----- SUPPLIED INFORMATION -----

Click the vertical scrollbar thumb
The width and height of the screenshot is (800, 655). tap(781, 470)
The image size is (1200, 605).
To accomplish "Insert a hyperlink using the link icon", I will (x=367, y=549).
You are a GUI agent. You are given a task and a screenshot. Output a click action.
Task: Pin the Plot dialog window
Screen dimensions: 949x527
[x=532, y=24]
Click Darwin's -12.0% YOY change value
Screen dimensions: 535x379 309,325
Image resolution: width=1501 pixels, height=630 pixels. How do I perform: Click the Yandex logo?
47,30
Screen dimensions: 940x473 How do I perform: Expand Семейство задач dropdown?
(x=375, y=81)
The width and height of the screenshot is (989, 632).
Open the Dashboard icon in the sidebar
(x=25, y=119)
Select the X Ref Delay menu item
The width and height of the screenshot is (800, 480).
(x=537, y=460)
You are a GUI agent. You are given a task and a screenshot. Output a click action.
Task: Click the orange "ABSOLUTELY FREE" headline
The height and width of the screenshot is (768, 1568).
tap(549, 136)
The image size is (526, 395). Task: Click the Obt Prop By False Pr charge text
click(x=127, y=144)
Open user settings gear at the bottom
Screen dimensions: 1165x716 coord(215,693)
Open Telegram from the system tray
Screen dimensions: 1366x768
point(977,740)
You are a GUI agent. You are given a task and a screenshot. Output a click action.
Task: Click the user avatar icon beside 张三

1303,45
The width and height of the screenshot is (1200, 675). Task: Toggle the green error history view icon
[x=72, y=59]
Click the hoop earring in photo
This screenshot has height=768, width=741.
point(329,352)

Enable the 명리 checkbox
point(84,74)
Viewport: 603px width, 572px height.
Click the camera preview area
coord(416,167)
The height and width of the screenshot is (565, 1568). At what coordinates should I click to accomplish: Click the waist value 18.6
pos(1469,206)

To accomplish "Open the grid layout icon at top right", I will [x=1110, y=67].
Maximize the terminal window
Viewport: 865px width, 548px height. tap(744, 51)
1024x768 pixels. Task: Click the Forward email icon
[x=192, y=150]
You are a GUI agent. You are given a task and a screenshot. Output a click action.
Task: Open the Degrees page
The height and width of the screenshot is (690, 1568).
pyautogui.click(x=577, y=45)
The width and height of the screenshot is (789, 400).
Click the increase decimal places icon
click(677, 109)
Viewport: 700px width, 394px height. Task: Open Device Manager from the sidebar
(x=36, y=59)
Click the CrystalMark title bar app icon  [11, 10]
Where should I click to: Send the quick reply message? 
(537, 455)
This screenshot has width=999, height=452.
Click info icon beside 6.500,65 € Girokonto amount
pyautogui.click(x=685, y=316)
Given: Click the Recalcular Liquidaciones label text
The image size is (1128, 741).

-----

WORK INSTRUCTIONS
Check each line of the entries above for the word "will". List the ones that have it.

RESPONSE TO THIS EXERCISE
To accomplish "Insert a hyperlink using the link icon", I will (x=367, y=549).
To accomplish "Open the grid layout icon at top right", I will [x=1110, y=67].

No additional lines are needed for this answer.